## What to do
Copy the records, starting with the line that contains "Switch to memory tab M2" and going on through the line that contains "Viewport: 1534px width, 877px", and switch "dropdown" to "selector" while leaving everything else unchanged.

━━━━━ Provided data ━━━━━

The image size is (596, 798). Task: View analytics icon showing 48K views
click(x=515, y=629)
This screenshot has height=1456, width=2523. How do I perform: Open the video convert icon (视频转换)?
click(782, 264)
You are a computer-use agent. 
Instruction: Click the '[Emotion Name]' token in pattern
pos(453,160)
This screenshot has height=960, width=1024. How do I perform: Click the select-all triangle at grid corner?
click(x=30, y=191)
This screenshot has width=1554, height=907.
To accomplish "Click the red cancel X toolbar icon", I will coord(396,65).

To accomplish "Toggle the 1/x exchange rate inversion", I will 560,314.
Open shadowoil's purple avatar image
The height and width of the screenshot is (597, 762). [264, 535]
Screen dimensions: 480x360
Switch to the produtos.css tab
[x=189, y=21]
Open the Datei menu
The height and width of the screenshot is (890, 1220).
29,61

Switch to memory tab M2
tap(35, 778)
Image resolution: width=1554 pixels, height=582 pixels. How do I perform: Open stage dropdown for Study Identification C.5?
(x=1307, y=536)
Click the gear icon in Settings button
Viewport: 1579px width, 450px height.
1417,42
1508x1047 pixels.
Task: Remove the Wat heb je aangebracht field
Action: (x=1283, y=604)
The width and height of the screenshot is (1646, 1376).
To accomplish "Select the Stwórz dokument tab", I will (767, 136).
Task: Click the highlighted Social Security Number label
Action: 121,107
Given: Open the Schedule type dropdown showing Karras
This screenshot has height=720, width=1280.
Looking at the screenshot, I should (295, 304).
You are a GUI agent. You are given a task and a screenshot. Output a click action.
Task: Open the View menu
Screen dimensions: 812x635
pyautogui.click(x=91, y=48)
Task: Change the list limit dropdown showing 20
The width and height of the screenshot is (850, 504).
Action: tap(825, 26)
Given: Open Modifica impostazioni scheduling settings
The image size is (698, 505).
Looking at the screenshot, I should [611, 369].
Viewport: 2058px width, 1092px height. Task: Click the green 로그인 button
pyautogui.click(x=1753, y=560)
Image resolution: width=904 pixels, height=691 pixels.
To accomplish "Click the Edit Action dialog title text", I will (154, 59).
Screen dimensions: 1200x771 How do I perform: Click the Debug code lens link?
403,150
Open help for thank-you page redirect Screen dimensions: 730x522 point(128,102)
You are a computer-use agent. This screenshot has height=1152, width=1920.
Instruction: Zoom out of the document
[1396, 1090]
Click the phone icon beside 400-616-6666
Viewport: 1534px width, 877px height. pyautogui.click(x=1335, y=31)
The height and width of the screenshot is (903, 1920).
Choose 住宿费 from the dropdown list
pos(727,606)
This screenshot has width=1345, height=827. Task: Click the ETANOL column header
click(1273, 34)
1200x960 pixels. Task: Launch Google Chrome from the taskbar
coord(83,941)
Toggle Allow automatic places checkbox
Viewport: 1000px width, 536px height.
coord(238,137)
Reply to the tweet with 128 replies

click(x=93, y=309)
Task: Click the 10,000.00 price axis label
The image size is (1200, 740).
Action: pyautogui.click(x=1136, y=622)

━━━━━

## Solution to the problem
Switch to memory tab M2
tap(35, 778)
Image resolution: width=1554 pixels, height=582 pixels. How do I perform: Open stage selector for Study Identification C.5?
(x=1307, y=536)
Click the gear icon in Settings button
Viewport: 1579px width, 450px height.
1417,42
1508x1047 pixels.
Task: Remove the Wat heb je aangebracht field
Action: (x=1283, y=604)
The width and height of the screenshot is (1646, 1376).
To accomplish "Select the Stwórz dokument tab", I will (767, 136).
Task: Click the highlighted Social Security Number label
Action: 121,107
Given: Open the Schedule type selector showing Karras
This screenshot has height=720, width=1280.
Looking at the screenshot, I should (295, 304).
You are a GUI agent. You are given a task and a screenshot. Output a click action.
Task: Open the View menu
Screen dimensions: 812x635
pyautogui.click(x=91, y=48)
Task: Change the list limit selector showing 20
The width and height of the screenshot is (850, 504).
Action: tap(825, 26)
Given: Open Modifica impostazioni scheduling settings
The image size is (698, 505).
Looking at the screenshot, I should [611, 369].
Viewport: 2058px width, 1092px height. Task: Click the green 로그인 button
pyautogui.click(x=1753, y=560)
Image resolution: width=904 pixels, height=691 pixels.
To accomplish "Click the Edit Action dialog title text", I will (154, 59).
Screen dimensions: 1200x771 How do I perform: Click the Debug code lens link?
403,150
Open help for thank-you page redirect Screen dimensions: 730x522 point(128,102)
You are a computer-use agent. This screenshot has height=1152, width=1920.
Instruction: Zoom out of the document
[1396, 1090]
Click the phone icon beside 400-616-6666
Viewport: 1534px width, 877px height. pyautogui.click(x=1335, y=31)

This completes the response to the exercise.